IFRX long call positions are structurally bullish; the modeled P&L assumes European-style exercise at expiration and ignores early assignment, transaction costs, dividends paid before expiry on the stock leg (when present), and the bid-ask spread on the listed chain. IFRX positions also carry Healthcare sector concentration risk; news flow inside the sector (peer earnings, regulatory shifts, supply-chain headlines) can move IFRX alongside the broader basket even when IFRX-specific fundamentals are unchanged. Long-premium structures like a long call on IFRX are particularly exposed to IV-crush risk through scheduled events (earnings, FDA decisions, central-bank meetings) where IV typically contracts post-event regardless of the directional outcome. Always rebuild the position from current IFRX chain quotes before placing a trade.
Frequently asked questions
- What is a long call on IFRX?
- A long call on IFRX is the long call strategy applied to IFRX (stock). The strategy is structurally bullish: A long call buys upside exposure with a fixed maximum loss equal to the premium paid; profit accrues if the underlying closes above the strike plus premium at expiration. With IFRX stock trading near $2.25, the strikes shown on this page are snapped to the nearest listed IFRX chain strike and the premiums come straight from the end-of-day bid/ask midpoint.
- How are IFRX long call max profit and max loss calculated?
- Max profit is unbounded; max loss equals the premium paid times 100. Breakeven is strike plus premium. For the IFRX long call priced from the end-of-day chain at a 30-day expiry (ATM IV 366.50%), the computed maximum profit is unbounded per contract and the computed maximum loss is unbounded per contract. Live intraday quotes will differ as the chain moves through the trading session.
- What is the breakeven for a IFRX long call?
- The breakeven for the IFRX long call priced on this page is no defined breakeven on the modeled curve at expiration, derived from end-of-day chain premiums. Breakeven is the underlying price at which the strategy's P&L crosses zero ignoring transaction costs and assignment risk. The current IFRX market-implied 1-standard-deviation expected move is approximately 105.07%; if the move sits well outside the breakeven distance, the structure's risk-reward becomes correspondingly tighter.
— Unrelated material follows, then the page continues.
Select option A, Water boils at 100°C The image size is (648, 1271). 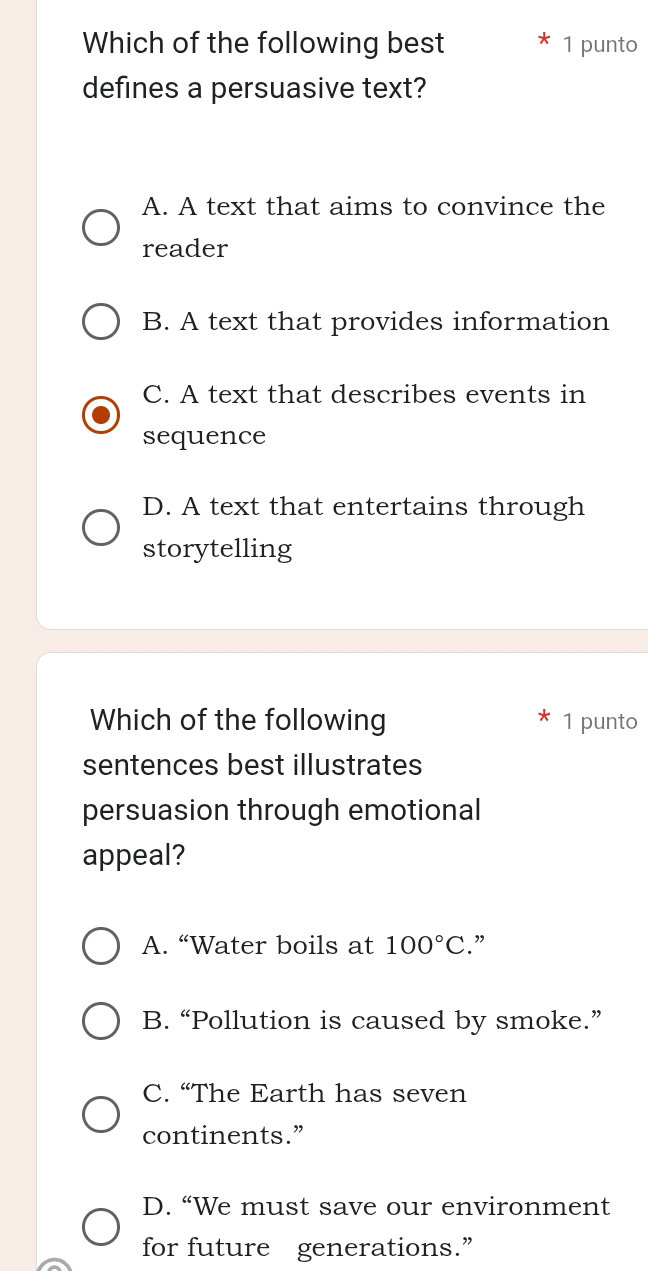pos(101,945)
- When should you consider a long call on IFRX?
- Long calls on IFRX express a bullish thesis with defined risk; traders use them ahead of IFRX catalysts (earnings, product launches, macro events) when the expected upside justifies the premium and theta decay.
- How does current IFRX implied volatility affect this long call?
- IFRX ATM IV is at 366.50% with IV rank near 72.71%, which is elevated relative to its 1-year range. Premium-selling structures (covered call, cash-secured put, iron condor) generally look more attractive when IV rank is high; premium-buying structures (long call, long put, debit spreads) are more expensive in that regime.